Figure 2.

Canonical and noncanonical TGF-β signaling. Microfibrils composed of fibrillin-1 bind and sequester the large latent complex (LLC) of TGF-β. Activation of TGF-β by proteases (e.g., thrombospondin-1) and/or integrin-mediated mechanisms, allows ligand binding to the TGF-β receptor. Canonical TGF-β signaling is mediated by receptor phosphorylation of R-Smads including Smad2 and Smad3. Phosphorylated R-Smads bind to the cosmad, Smad4, and translocate to the nucleus where the complex directs transcriptional events.
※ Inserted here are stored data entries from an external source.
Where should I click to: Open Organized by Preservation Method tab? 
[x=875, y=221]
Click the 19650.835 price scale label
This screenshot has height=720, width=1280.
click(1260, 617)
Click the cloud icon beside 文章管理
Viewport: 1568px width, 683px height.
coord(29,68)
The TGF-β repressor SKI acts at multiple levels to suppress canonical TGF-β signaling including R-Smad phosphorylation, nuclear translocation, and direct suppression of the transcriptional complex through recruitment of transcriptional corepressors. TGF-β receptors also activate so-called noncanonical signaling such as extracellular regulated kinases or ERKs. TGF-β signaling also activates RhoA activity, a known activator of smooth muscle cell contraction through myosin-actin interaction (green). Human genetic mutations have been described in all depicted members of the canonical TGF-β pathway (blue) but have not been described in noncanonical pathways required for aneurysm progression (red). Mutations causing aneurysm have been described in genes encoding smooth muscle myosin (MYH11), α-smooth muscle actin (ACTA2), and myosin light chain kinase (MYLK) but mechanistic explanation and/or the interaction between these pathways and TGF-β signaling are lacking. β2, TGF-β2; LLC, large latent complex of TGF-β; ROCK, RhoA-kinase; MLCP, myosin light chain phosphatase; MLCK, myosin light chain kinase; α-SMA, α-smooth muscle actin; ERK1, extracellular regulated protein kinase; JNK, c-Jun amino-terminal kinase; MAPK, any MAP kinase: ERK1, JNK, or p38.